Sensitivity, Specificity, and Cost-effectiveness of the Sensitive Thyrotropin Assay in the Diagnosis of Thyroid Disease in Ambulatory Patients

Author Affiliations

From the Departments of Internal Medicine–Endocrinology and Metabolism (Dr de los Santos) and Internal Medicine and Physiology (Dr Mazzaferri), Ohio State University, Columbus; and Department of Medicine and Physiology, University of Nevada School of Medicine, Reno (Dr Starich).

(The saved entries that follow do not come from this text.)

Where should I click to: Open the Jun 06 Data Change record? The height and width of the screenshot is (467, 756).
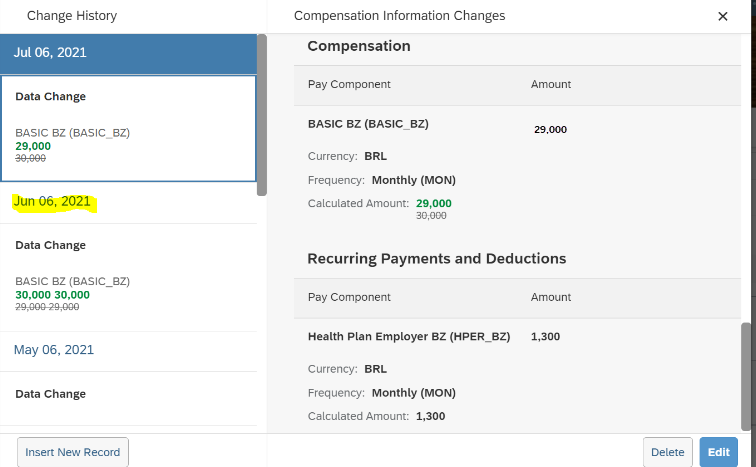tap(128, 278)
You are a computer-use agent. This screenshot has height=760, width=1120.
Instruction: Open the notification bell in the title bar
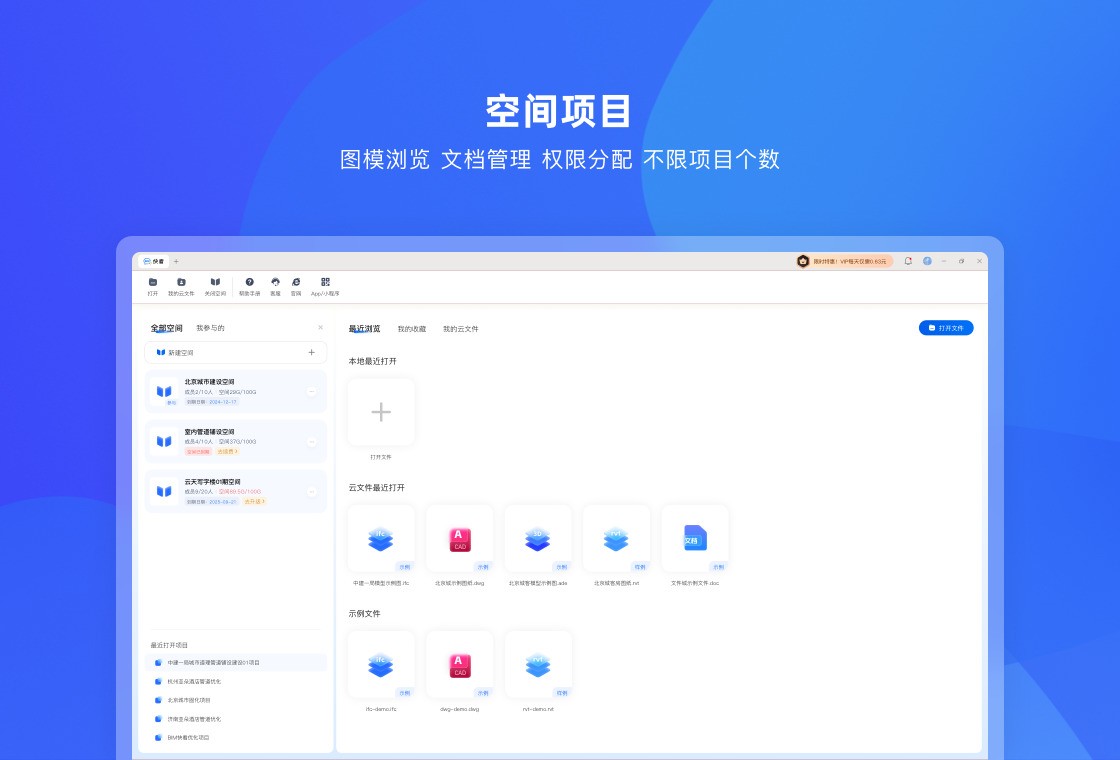[907, 261]
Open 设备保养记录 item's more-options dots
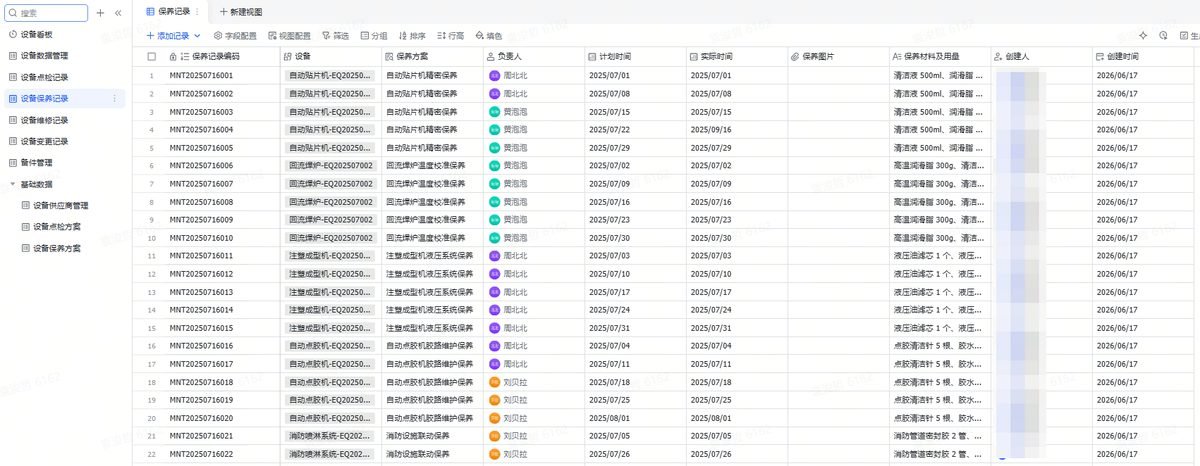The image size is (1200, 466). pyautogui.click(x=114, y=98)
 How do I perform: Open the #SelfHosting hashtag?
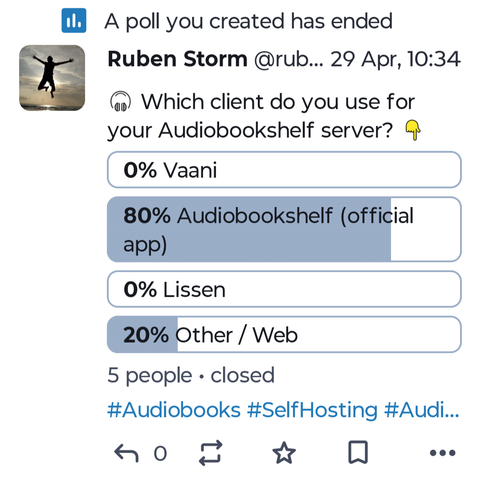[x=312, y=410]
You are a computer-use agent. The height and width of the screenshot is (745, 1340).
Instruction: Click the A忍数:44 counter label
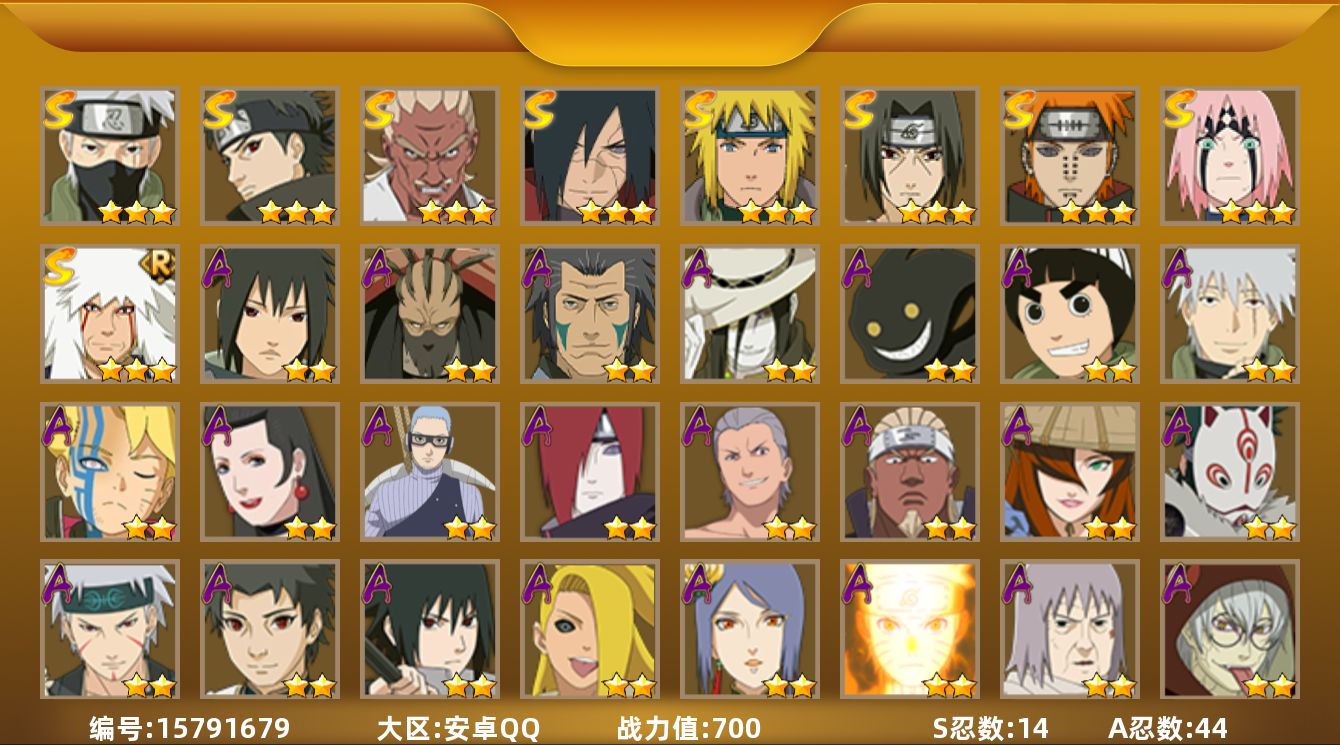click(1167, 728)
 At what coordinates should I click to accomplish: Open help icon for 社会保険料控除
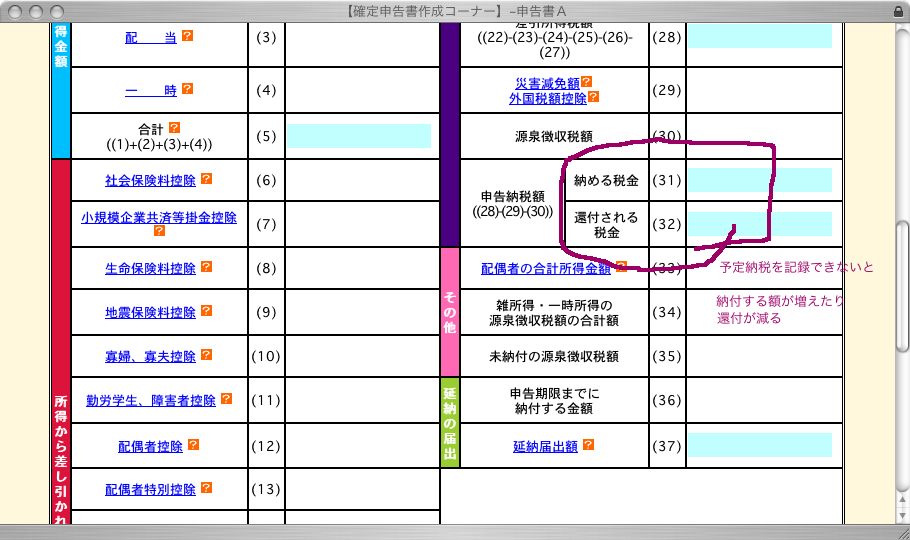(x=206, y=180)
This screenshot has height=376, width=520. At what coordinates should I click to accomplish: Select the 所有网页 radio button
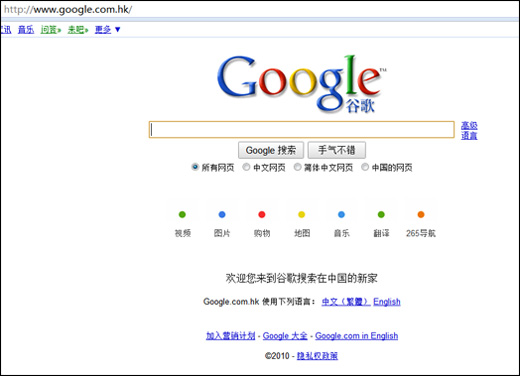(195, 167)
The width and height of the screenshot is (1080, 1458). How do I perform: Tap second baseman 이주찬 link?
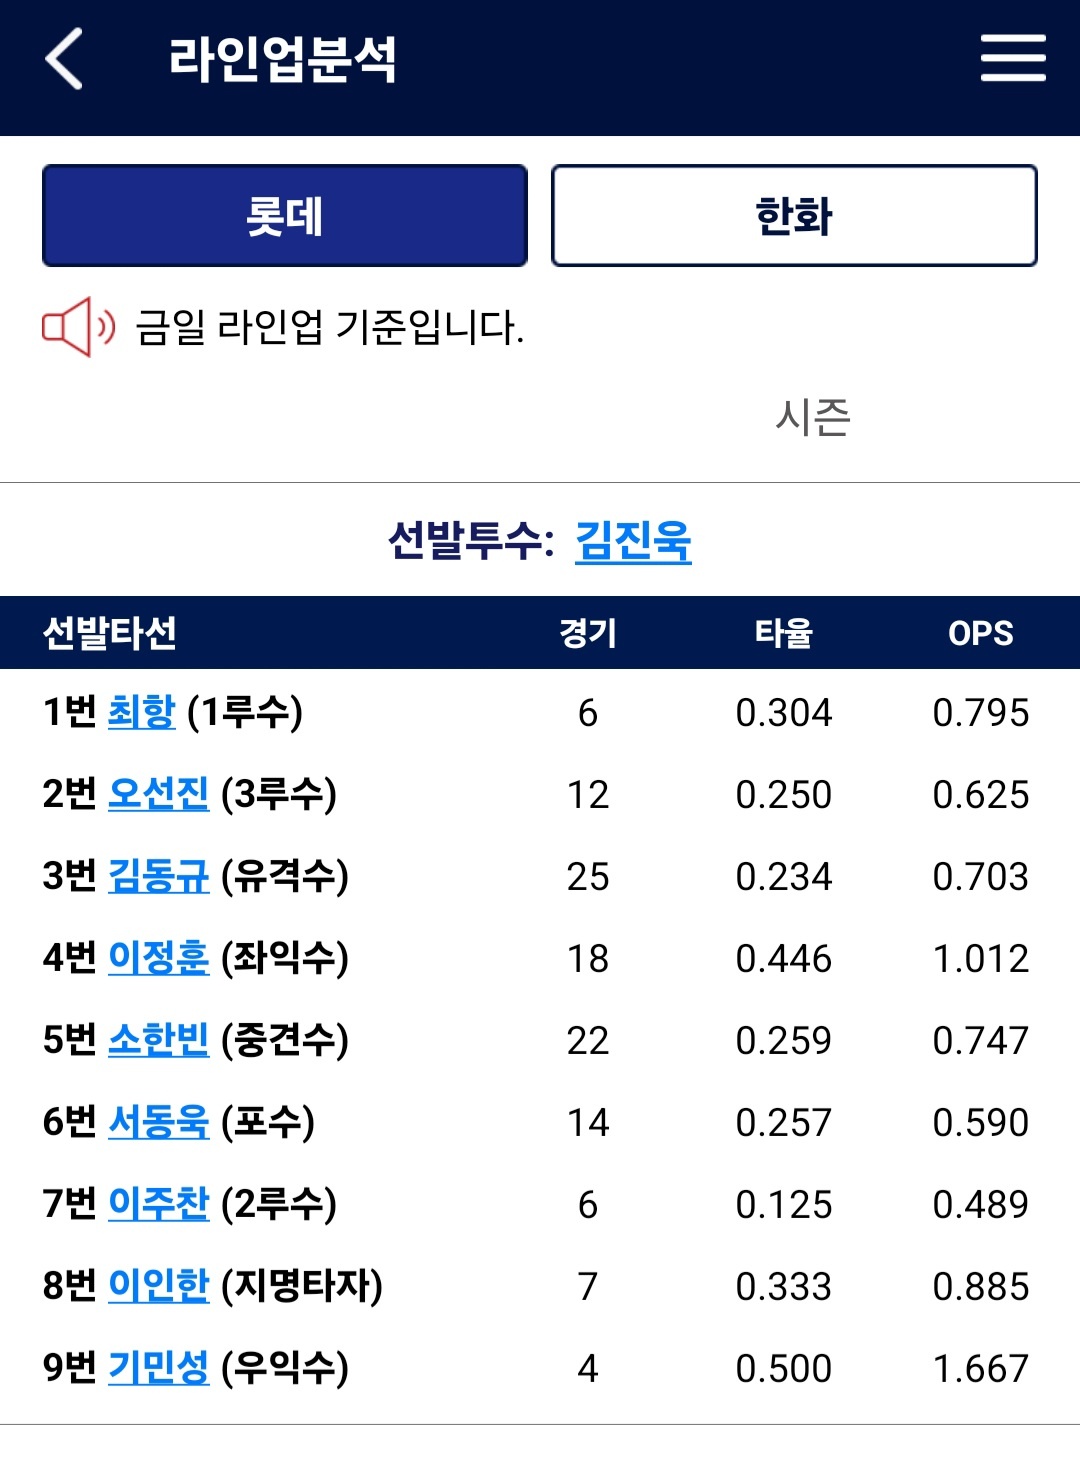tap(158, 1204)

Arch Intern Med. 1989;149(3):526-532. doi:10.1001/archinte.1989.00390030032006

• The sensitivity and specificity of two sensitive thyrotropin assays were compared with those of other standard thyroid function tests in 544 ambulatory subjects who were clinically euthyroid, thyrotoxic, or hypothyroid. Both sensitive thyrotropin assays had the highest sensitivity and specificity (95%/89% and 92%/95%), followed by estimated free thyroxine (T4) level (82% and 94%), calculated free T4 index (78% and 93%), and free triiodothyronine index (86% and 88%). Sensitivity of the two thyrotropin assay kits in the diagnosis of thyrotoxicosis was 86% and 95%, and that in the diagnosis of hypothyroidism was 92% and 94%. Other tests were nearly as sensitive in the diagnosis of thyrotoxicosis but not hypothyroidism. A cost analysis of a testing strategy that used either total T4, free T4 index, or sensitive thyrotropin assay alone as the first-line thyroid test disclosed that to establish the patient's thyroid metabolic status would have cost $11 093, $14 536, and $24 902, respectively, using each test first. We suggest that, at current prices, routine use of the thyrotropin assay as a first-line test in ambulatory patients is not as cost-effective as the free T1 index.